§ WORK REQUIRED
Your copy should run exactly from the line containing "Expand the Закладки menu" to the last line of the entries below, and it should include no pictures.
::: RECORDED INFORMATION :::
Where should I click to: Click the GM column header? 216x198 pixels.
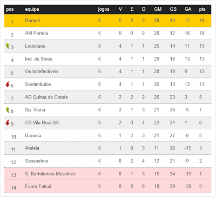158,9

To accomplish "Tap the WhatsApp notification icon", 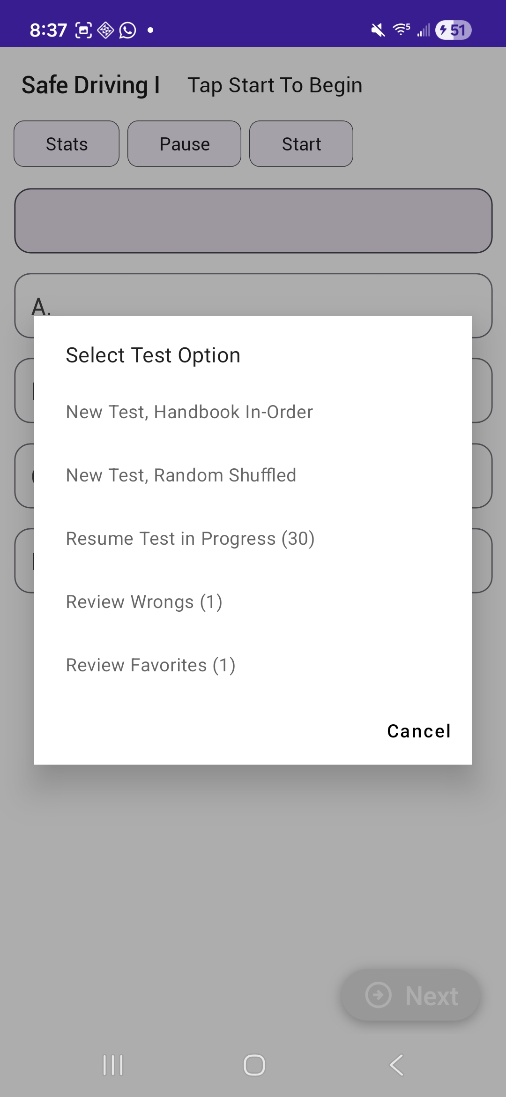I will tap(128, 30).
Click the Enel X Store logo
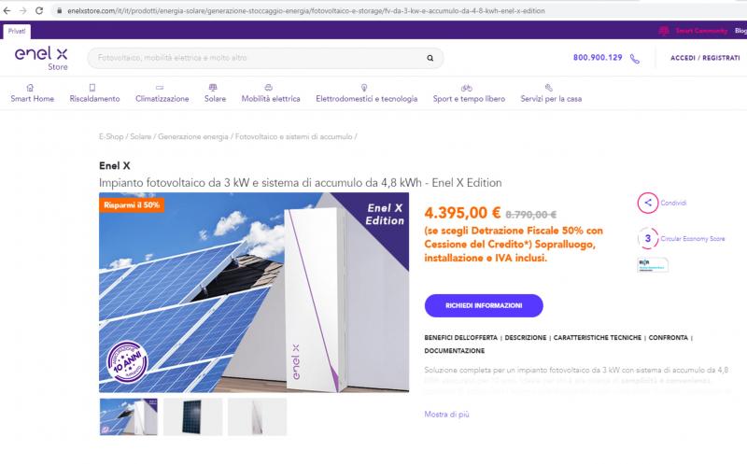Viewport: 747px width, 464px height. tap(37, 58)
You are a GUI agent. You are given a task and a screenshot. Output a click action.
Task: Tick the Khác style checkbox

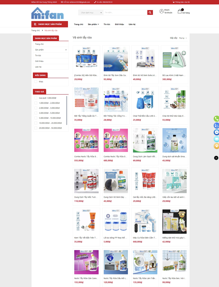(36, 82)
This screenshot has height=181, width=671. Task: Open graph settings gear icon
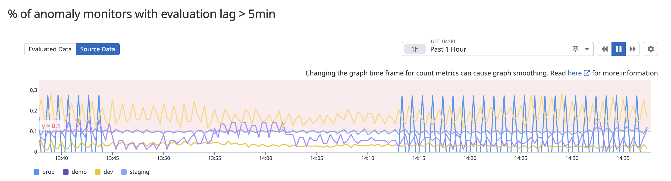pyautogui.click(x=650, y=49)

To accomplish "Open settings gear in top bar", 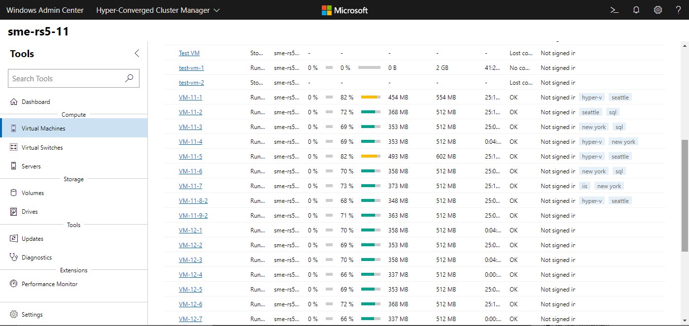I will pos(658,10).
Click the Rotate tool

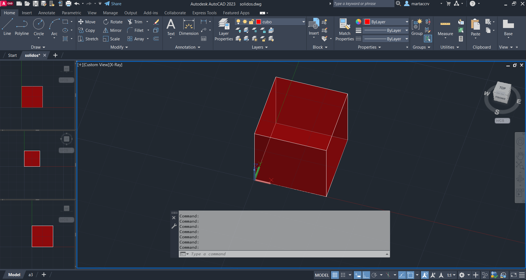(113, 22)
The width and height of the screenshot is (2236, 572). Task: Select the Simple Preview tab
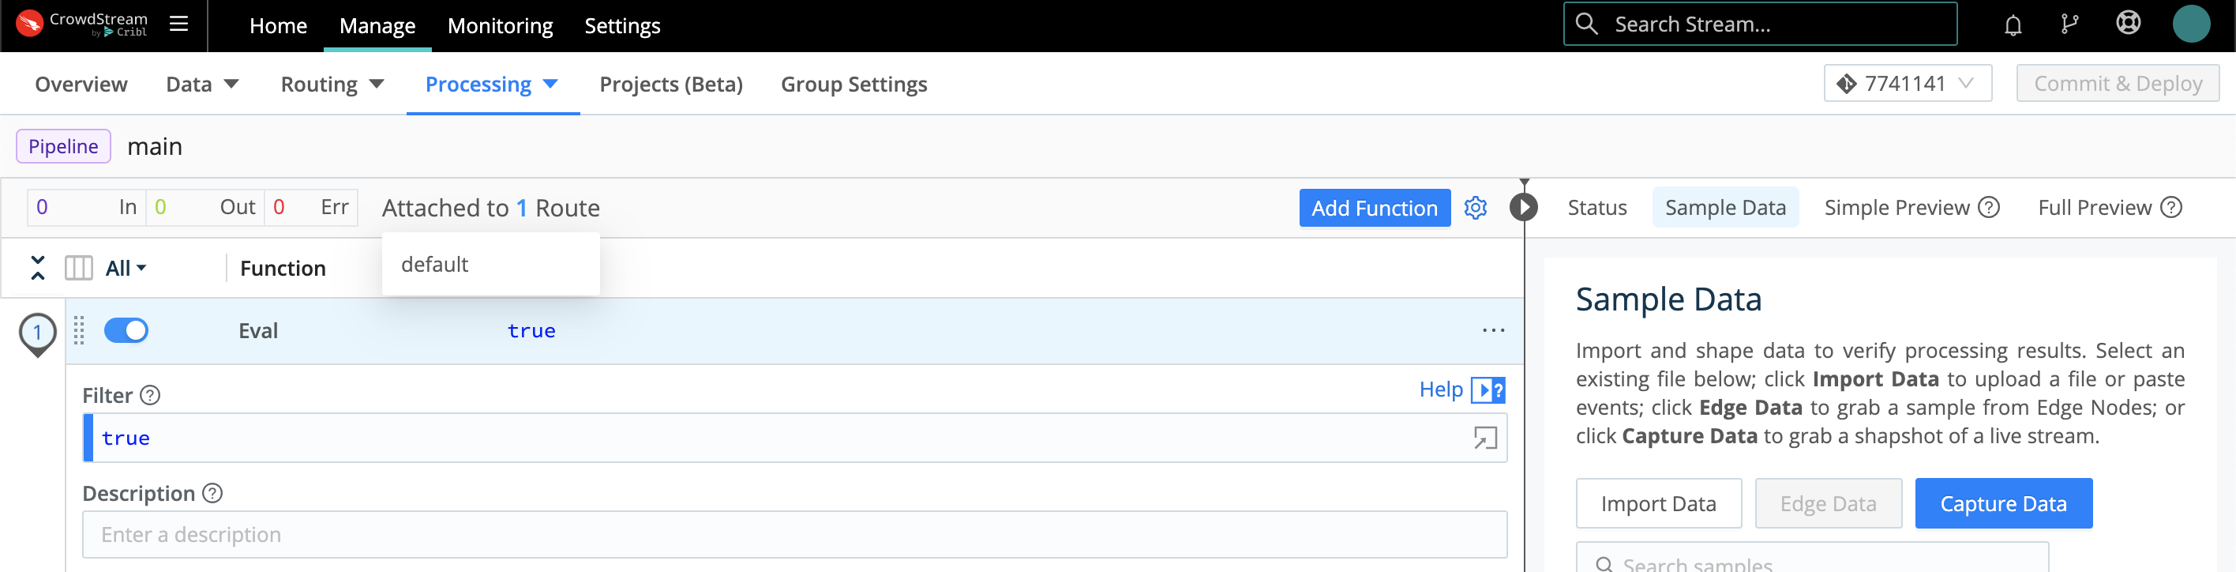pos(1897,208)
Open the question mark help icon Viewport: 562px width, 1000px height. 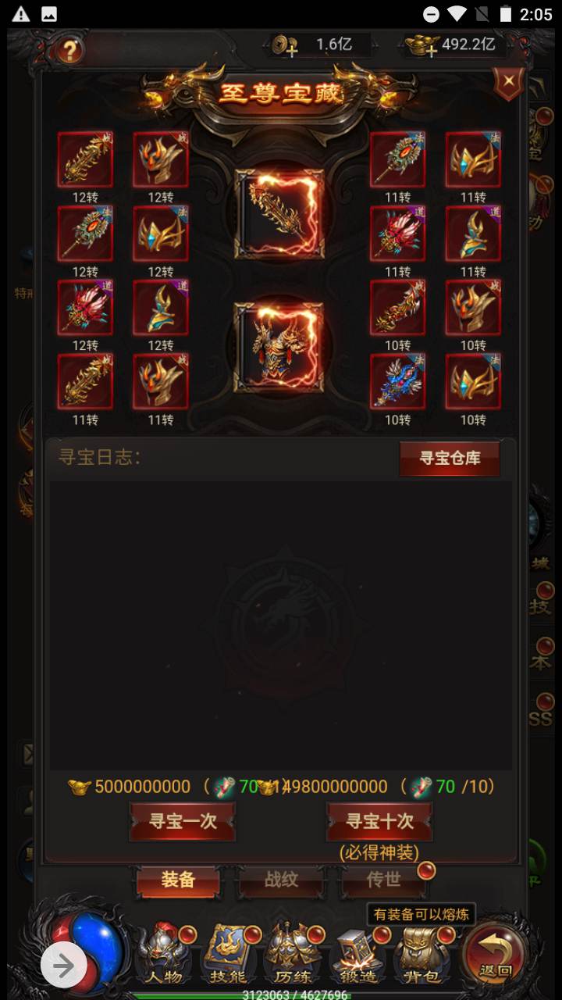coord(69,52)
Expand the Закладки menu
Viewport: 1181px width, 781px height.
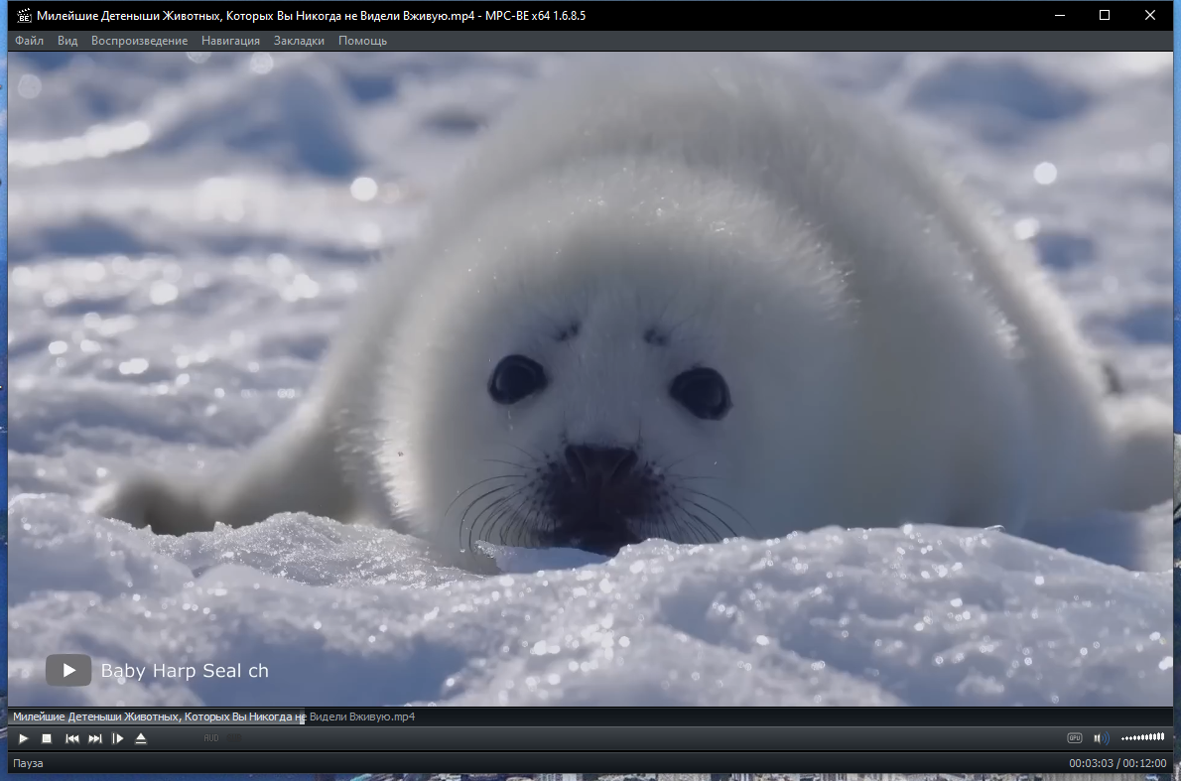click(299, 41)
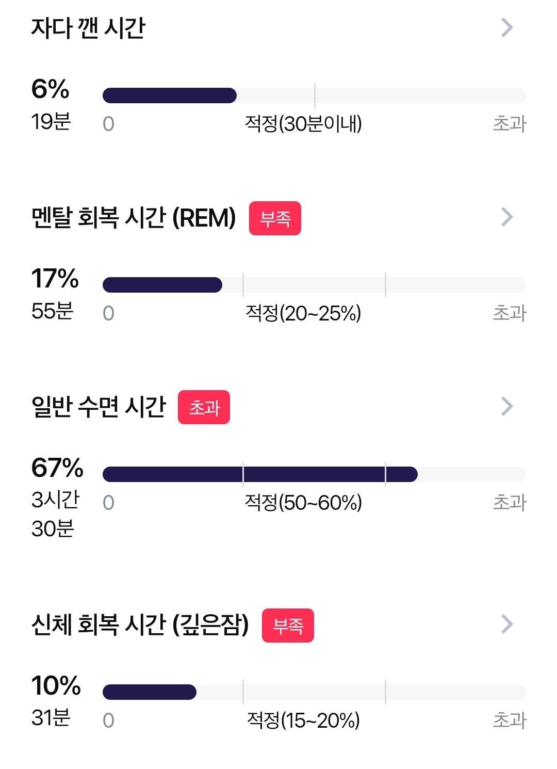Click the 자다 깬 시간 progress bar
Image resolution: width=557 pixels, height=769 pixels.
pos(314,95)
:::
§ OUTPUT FOR THIS EXERCISE
Expand the Закладки menu
Viewport: 1181px width, 781px height.
click(299, 41)
Click the 자다 깬 시간 progress bar
Image resolution: width=557 pixels, height=769 pixels.
pos(314,95)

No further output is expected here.